Experiments Using Modifications of the ERD2 C Terminus.

(A) Protease protection analysis of transiently expressed fusion proteins ERD2-RFP, ERD2-TM-RFP, and secYFP-ERD2-TM-RFP in tobacco protoplasts with (T) or without (−) tunicamycin. Osmotically stabilized cell extracts containing intact microsomes were either untreated (Co) or digested with proteinase K alone (P) or digested together with detergent (P/D). Immunoblots were probed with anti-RFP serum and included a control lane with an extract from mock-transfected cells as negative control (mock). Individual polypeptide bands include the full-length fusion proteins ERD2-TM-RFP and ERD2-RFP, secYFP-ERD2-TM-RFP with (FL) and without glycan (FLΔGly), the specific protease protected fragment (PF), and the RFP core. The positions of the size markers are indicated on the right and given in kilodaltons. The black arrowhead indicates the position of the PF in the relevant lanes.

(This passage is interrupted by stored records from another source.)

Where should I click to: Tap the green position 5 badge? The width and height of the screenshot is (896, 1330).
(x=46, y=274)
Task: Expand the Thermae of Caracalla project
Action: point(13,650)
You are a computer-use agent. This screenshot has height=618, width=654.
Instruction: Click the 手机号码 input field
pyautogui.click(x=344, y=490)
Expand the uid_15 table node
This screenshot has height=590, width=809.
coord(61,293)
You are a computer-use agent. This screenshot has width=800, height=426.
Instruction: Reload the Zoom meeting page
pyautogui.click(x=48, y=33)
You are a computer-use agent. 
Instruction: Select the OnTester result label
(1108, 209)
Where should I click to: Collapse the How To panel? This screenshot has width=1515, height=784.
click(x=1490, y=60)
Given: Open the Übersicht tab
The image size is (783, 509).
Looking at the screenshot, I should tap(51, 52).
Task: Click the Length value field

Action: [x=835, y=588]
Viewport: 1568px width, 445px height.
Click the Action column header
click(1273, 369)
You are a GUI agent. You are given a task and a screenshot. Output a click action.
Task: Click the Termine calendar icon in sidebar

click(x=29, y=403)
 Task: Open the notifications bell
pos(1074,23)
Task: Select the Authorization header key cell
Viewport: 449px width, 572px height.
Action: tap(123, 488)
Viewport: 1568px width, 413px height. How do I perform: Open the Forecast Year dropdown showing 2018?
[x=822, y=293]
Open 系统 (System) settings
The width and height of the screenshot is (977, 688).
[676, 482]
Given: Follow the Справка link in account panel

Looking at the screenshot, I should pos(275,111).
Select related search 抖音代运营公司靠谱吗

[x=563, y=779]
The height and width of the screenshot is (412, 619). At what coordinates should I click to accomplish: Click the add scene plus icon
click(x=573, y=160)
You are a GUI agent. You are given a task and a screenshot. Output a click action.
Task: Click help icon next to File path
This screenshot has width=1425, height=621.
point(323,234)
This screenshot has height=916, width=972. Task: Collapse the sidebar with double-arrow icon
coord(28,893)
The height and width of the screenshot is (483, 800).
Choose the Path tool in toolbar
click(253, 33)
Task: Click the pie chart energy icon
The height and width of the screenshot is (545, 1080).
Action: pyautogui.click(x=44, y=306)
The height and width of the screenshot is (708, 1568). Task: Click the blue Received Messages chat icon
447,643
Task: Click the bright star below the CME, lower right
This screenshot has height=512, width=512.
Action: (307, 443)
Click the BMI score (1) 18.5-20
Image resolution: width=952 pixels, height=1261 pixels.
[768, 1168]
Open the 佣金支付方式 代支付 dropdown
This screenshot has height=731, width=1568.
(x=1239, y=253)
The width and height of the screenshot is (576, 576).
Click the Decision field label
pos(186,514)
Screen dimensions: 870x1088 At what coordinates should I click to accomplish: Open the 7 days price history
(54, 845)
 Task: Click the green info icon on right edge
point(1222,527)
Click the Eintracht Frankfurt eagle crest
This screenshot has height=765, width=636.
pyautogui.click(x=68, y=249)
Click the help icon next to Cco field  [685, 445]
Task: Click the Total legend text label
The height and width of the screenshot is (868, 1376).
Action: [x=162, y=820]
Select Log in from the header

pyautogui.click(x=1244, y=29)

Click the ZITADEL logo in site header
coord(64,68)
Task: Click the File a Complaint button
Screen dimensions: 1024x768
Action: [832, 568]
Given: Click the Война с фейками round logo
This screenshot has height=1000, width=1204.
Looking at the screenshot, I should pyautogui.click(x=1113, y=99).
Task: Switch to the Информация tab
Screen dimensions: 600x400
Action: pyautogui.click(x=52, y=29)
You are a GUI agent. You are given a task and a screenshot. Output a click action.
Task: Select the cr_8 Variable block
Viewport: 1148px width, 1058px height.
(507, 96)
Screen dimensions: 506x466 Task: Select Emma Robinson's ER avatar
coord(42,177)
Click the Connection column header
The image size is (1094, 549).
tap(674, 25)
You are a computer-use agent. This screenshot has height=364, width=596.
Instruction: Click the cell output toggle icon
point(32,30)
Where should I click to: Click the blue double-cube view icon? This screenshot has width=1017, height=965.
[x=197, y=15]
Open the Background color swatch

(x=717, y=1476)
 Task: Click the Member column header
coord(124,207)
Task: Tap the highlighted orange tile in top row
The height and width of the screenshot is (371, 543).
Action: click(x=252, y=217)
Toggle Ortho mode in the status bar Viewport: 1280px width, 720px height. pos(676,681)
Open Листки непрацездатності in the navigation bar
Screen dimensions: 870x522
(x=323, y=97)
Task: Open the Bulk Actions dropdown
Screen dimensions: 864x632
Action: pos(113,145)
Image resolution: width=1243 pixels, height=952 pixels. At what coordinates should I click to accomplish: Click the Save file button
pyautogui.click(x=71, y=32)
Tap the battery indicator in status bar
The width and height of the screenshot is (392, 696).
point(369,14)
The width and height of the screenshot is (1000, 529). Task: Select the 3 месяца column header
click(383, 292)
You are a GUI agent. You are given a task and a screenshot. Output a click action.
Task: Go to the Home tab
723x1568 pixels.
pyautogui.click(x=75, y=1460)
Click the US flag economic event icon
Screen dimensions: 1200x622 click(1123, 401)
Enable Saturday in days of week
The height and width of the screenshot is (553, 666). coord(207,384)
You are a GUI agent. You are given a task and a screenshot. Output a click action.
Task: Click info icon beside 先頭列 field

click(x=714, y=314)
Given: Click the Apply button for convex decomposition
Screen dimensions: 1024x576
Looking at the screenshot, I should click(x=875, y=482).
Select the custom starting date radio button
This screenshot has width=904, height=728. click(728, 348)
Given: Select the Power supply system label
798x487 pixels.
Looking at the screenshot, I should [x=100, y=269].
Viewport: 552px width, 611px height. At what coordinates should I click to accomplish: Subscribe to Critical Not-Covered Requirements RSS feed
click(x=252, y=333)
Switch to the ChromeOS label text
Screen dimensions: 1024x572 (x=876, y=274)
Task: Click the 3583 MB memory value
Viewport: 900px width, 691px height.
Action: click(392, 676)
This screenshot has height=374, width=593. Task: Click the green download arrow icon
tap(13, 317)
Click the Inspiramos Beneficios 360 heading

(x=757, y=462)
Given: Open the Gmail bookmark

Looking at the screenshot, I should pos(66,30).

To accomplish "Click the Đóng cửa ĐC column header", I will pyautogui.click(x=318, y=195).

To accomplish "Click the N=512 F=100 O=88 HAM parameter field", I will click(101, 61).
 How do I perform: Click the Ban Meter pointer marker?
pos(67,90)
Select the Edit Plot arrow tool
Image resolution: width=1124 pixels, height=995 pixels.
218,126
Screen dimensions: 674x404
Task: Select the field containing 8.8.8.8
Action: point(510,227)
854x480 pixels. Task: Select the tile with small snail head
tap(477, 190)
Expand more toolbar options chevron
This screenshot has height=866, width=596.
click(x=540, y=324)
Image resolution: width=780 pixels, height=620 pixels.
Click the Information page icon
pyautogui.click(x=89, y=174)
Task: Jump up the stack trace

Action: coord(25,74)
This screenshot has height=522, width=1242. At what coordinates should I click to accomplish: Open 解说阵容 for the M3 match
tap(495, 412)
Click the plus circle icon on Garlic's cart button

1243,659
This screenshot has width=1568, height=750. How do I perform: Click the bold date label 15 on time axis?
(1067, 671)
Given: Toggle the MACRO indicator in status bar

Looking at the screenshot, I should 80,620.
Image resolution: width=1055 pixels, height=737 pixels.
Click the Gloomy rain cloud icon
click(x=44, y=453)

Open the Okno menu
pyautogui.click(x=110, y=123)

(B) Protease protection analysis as in (A) but secYFP-ERD2-TM-RFP lanes probed with anti GFP serum. Abbreviations are as in (A).

C) Schematic drawing of the protein fusions ERD2-RFP, ERD2-TM-RFP, and secYFP-ERD2-TM-RFP with their proposed membrane topologies and the site where proteinase K is likely to cleave the fusion protein (scissors). Notice that all further predicted cytosolic loops of ERD2 appear to be resistant to the protease.